The plant next to my nightstand is dying, and no matter how many times I’ve written a ‘to-do’ note to water her, I can’t bring myself to. The ends of her pointy leaves are brown and her soil is crusty and dry; she’s in a constant rotation of living and rotting. Every morning, I wake up to the sound of my 10-year-old cat meowing—borderline screeching—followed by my two-year-old daughter giggling while echoing the cat from down the hall (“Mama, mama, lo-lo said ‘MAW!’”). When I open my eyes, I squint to see the time on my phone (6:21 a.m.), and as my visions settles towards the sunrise and my nose zones in on the scent of flora death around me, my first conscious thought is: Fuck. I forgot to water the plant again. Every day I forget. And every day, this cycle of forgetting and remembering repeats itself.
And it’s not just about the plant. I’m turning 35 next week, and I’m not sure what I thought 35 would look or feel like, but I didn’t imagine I’d be the type of person to add “sex” to my Google calendar. The truth is, I need the reminder. “I just want to feel close to you, babe,” my husband pleaded a few weeks ago, with a genuine longing. I sat there on our couch truly hearing his words, feeling heartbroken at the sudden realization that I’ve been forgetting to water our relationship too.
And then, my friends. I won’t be celebrating my 35th birthday with them. My friends feel far away because they are.
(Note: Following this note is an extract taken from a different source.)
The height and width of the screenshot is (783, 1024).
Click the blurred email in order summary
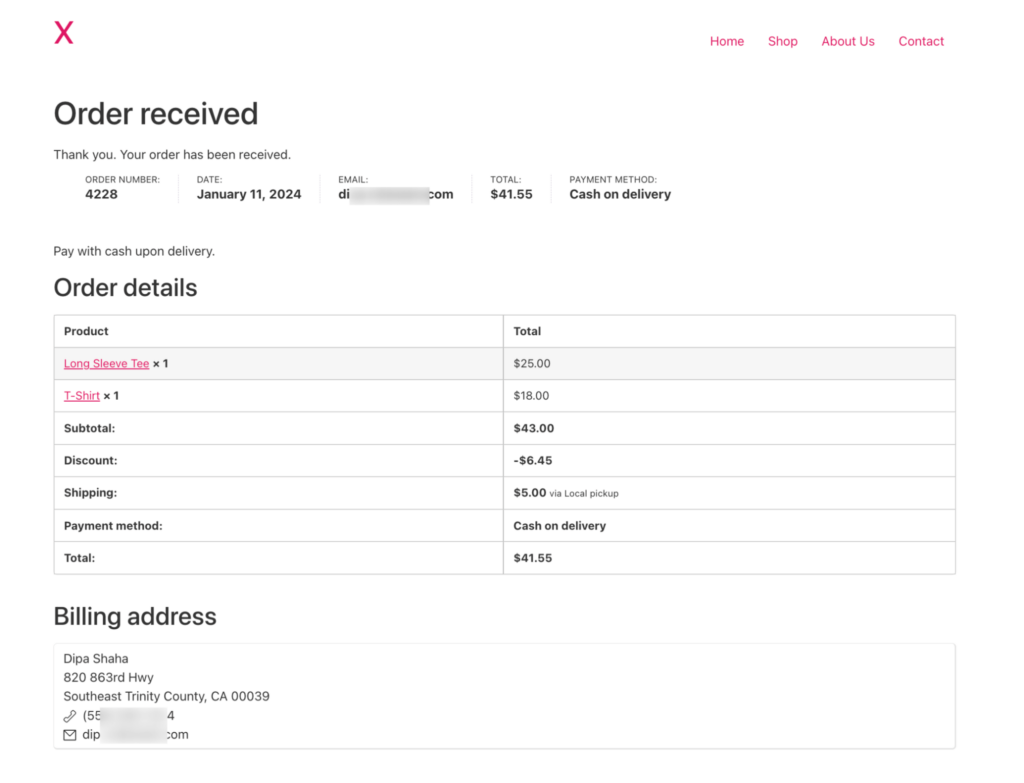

Catching up is another item on my to-do list. When the stars finally do align for a phone call, while the kids are asleep, and I’ve dealt with the guilt of letting the loads of laundry pile up, our conversation is in a rush while we shove our chaotic lives into a few sentences. We all feel like we’re failing and dealing with some type of shit, and yet we deduce it all to one sentence: Adulting is fucking hard. No one knows how to be a grownup, and yet we’re all pretending to be one. I even forgot my best friend’s birthday a couple of months ago, for the first time since we’ve known one another, over twenty years. I don’t even remember what happened that day, but I was drowning in sickness and motherhood. I’ve never needed a calendar reminder for her birthday.